- [WHAT TO DO]: Emit the line that holds "Given: Click the Nombre total d'items field" and all lines following it through the end of the data, verbatim, and nothing else.

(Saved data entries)
________________________________________

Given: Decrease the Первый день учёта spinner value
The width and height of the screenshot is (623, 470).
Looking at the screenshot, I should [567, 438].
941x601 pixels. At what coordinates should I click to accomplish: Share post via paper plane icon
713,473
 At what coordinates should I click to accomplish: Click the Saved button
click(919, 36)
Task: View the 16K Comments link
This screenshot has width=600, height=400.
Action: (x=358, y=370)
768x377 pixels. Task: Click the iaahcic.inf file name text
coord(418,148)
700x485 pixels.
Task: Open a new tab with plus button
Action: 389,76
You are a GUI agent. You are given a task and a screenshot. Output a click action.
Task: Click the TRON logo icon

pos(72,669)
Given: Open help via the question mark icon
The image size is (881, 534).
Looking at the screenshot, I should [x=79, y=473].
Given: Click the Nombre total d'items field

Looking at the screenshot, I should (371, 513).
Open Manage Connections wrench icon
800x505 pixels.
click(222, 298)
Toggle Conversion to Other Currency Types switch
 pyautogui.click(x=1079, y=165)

________________________________________

- [SOLUTION BELOW]:
Given: Click the Nombre total d'items field

Looking at the screenshot, I should (371, 513).
Open Manage Connections wrench icon
800x505 pixels.
click(222, 298)
Toggle Conversion to Other Currency Types switch
 pyautogui.click(x=1079, y=165)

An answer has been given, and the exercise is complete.